» **THE PROBLEM**
In the entries below, find each line with the word "monitor" and return it.
PROVIDED INFORMATION Block Start
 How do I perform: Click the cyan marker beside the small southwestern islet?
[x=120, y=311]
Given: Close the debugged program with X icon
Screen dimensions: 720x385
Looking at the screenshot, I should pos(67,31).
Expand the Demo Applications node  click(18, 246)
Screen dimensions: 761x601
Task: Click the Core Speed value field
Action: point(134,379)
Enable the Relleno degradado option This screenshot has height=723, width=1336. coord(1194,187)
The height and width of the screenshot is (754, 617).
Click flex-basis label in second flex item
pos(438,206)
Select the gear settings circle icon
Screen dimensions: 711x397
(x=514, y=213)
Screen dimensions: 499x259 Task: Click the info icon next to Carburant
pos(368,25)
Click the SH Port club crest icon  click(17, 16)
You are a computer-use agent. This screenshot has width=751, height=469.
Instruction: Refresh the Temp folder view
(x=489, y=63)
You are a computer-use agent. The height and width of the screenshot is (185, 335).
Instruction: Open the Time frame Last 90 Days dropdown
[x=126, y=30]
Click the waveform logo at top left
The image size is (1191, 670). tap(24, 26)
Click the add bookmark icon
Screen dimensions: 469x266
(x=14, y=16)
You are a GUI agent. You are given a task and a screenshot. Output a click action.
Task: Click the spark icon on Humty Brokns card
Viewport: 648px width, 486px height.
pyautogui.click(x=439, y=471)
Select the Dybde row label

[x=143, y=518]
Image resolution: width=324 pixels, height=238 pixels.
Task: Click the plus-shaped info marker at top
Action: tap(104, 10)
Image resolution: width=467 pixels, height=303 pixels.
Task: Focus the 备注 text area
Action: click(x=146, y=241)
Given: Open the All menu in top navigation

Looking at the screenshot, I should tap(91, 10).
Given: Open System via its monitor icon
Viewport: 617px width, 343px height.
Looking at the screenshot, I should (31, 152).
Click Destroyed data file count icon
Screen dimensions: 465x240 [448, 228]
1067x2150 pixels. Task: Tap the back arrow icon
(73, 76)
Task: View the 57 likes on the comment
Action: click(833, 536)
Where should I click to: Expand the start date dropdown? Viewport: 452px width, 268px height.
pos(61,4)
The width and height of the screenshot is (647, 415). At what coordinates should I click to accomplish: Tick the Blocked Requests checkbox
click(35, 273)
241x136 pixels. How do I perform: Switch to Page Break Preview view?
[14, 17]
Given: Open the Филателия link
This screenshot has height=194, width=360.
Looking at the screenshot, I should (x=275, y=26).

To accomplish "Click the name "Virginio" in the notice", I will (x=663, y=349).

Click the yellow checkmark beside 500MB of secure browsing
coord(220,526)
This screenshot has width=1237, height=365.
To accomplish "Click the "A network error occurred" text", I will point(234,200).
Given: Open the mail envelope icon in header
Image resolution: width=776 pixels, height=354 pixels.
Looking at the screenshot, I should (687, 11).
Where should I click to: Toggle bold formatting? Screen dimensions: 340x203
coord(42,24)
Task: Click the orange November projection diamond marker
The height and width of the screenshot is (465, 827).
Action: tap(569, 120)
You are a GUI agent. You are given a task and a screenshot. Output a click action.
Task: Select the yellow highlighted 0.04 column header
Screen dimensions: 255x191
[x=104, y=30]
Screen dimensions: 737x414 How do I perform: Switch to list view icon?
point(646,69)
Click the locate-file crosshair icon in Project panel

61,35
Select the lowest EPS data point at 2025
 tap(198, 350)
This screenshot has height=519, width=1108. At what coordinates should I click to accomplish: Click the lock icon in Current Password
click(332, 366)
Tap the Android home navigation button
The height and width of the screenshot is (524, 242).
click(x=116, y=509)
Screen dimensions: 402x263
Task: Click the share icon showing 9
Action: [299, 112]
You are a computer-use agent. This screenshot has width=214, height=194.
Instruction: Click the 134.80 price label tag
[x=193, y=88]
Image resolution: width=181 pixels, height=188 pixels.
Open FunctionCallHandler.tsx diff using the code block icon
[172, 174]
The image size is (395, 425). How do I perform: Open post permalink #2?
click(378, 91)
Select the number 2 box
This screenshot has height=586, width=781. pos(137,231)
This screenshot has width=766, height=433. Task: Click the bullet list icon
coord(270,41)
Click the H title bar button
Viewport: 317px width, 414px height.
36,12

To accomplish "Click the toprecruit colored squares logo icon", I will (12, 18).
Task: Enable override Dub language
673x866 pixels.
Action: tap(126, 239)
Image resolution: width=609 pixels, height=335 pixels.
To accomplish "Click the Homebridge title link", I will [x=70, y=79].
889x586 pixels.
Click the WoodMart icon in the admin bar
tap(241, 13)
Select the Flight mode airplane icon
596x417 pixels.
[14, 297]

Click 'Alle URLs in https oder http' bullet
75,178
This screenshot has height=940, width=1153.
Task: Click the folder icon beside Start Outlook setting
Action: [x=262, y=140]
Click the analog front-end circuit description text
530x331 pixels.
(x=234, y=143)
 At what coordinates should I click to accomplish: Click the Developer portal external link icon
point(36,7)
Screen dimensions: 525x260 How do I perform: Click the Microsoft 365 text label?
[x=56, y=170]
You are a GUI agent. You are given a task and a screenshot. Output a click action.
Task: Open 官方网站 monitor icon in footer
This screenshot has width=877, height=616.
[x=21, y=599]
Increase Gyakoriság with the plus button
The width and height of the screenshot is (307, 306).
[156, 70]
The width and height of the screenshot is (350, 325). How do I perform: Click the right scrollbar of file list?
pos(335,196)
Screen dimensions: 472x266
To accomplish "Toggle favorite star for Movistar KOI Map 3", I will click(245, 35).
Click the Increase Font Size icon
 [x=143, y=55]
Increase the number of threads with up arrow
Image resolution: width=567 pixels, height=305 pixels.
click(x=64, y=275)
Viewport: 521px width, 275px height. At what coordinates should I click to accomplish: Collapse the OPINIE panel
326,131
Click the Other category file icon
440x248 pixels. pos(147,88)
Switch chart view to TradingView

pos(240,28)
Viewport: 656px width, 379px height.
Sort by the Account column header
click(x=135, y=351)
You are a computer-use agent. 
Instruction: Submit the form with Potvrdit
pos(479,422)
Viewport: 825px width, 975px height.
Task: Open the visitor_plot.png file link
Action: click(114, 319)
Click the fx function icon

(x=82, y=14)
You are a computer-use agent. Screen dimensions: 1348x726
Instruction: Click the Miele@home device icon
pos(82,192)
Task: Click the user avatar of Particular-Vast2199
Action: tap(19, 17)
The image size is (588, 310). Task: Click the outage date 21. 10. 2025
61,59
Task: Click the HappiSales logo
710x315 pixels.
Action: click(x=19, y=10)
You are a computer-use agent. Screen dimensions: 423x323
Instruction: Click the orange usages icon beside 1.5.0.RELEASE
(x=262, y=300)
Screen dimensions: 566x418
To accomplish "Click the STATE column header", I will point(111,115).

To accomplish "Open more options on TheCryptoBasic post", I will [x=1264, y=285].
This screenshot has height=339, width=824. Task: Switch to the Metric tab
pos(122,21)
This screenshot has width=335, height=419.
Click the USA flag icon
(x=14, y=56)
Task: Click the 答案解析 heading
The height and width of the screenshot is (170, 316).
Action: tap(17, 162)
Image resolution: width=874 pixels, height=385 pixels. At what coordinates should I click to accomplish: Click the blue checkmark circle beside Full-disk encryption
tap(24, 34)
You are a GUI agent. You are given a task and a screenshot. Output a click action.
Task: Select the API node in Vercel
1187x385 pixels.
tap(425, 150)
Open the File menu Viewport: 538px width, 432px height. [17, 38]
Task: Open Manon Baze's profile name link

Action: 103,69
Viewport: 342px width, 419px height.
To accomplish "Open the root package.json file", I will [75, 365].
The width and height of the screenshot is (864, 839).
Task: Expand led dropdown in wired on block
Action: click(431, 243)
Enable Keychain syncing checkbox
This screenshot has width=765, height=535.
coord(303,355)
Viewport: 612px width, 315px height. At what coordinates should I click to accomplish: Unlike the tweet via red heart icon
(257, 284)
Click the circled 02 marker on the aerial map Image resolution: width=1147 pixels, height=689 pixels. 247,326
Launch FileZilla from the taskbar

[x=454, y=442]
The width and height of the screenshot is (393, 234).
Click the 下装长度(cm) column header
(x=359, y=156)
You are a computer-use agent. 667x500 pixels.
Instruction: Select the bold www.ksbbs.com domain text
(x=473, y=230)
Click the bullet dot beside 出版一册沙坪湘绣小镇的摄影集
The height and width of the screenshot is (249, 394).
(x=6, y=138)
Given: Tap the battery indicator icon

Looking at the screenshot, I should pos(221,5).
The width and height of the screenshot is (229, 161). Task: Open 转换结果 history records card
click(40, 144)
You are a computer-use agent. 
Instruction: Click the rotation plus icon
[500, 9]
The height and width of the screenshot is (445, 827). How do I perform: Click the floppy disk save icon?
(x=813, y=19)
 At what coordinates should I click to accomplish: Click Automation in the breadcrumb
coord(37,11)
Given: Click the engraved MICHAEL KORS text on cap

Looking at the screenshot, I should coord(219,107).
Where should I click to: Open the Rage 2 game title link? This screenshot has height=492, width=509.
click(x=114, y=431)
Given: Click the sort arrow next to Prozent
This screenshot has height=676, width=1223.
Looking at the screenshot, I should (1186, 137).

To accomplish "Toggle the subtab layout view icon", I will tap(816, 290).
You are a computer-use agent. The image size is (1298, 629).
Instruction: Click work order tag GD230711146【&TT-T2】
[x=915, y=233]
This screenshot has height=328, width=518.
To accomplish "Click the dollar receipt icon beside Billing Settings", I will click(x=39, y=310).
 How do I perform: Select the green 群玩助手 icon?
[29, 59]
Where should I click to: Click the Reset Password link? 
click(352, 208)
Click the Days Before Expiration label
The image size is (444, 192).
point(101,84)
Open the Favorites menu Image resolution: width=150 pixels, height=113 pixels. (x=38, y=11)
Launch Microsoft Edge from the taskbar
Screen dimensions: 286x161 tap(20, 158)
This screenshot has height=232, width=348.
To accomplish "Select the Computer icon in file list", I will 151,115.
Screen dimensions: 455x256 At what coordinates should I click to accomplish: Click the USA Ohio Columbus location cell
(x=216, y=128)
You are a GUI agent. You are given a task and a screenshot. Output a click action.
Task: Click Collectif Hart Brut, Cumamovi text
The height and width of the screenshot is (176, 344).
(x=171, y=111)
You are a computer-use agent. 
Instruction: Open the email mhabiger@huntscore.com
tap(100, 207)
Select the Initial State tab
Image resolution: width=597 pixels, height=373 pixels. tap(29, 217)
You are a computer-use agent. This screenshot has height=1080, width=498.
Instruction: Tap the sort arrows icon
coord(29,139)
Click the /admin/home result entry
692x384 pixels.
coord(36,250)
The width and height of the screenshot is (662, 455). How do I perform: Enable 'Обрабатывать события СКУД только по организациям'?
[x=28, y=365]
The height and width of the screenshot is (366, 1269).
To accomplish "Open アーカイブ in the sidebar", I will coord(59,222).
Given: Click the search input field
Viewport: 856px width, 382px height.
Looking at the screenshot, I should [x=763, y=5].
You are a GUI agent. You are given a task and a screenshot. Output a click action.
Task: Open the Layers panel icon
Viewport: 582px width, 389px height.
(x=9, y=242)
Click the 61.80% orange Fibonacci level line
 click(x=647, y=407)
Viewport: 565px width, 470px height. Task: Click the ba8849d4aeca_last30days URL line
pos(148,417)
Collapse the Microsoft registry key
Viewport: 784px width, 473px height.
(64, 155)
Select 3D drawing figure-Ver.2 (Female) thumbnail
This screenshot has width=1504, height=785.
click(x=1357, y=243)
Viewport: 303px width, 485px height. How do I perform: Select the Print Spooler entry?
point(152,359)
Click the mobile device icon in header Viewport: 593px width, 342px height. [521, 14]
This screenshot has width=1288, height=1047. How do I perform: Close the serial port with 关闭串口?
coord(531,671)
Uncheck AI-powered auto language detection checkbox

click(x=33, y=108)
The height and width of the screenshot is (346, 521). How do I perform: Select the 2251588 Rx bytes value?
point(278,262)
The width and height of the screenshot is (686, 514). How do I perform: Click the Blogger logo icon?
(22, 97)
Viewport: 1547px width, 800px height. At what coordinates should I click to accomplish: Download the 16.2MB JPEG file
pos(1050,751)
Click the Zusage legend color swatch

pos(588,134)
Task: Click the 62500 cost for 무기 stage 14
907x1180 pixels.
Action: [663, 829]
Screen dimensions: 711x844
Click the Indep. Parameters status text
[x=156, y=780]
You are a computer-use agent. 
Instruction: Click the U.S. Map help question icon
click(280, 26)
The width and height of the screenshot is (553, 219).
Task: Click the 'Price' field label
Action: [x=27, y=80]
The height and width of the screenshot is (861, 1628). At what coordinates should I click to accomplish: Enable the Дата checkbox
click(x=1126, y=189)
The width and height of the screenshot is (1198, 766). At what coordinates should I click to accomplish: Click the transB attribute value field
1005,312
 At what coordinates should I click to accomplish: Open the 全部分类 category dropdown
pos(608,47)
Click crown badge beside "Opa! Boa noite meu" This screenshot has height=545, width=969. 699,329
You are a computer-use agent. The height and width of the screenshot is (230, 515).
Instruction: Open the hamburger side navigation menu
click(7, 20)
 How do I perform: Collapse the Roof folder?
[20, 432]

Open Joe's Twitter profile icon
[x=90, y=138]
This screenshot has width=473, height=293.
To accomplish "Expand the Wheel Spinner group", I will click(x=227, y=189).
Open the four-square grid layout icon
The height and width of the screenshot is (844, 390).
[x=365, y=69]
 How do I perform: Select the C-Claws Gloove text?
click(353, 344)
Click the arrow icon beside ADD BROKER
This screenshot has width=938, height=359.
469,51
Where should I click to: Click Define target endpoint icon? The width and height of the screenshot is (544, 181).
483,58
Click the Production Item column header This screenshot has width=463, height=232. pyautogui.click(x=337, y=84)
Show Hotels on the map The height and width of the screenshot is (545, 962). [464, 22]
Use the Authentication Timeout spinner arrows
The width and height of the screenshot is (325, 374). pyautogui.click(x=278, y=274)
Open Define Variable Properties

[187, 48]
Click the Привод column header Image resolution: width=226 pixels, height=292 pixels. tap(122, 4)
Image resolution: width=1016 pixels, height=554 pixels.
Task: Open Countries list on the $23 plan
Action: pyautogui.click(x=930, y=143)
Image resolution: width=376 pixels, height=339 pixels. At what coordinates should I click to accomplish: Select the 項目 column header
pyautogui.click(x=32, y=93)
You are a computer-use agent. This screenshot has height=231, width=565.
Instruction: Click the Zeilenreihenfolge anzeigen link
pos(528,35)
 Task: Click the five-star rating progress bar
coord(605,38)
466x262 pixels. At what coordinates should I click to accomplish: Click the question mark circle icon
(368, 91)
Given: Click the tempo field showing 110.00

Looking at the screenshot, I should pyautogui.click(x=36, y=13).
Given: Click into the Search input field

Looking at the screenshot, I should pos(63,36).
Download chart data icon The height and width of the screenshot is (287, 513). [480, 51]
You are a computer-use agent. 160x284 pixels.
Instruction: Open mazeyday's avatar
PROVIDED INFORMATION Block End
» **RESPONSE BELOW**
Given: Open System via its monitor icon
Task: Open 官方网站 monitor icon in footer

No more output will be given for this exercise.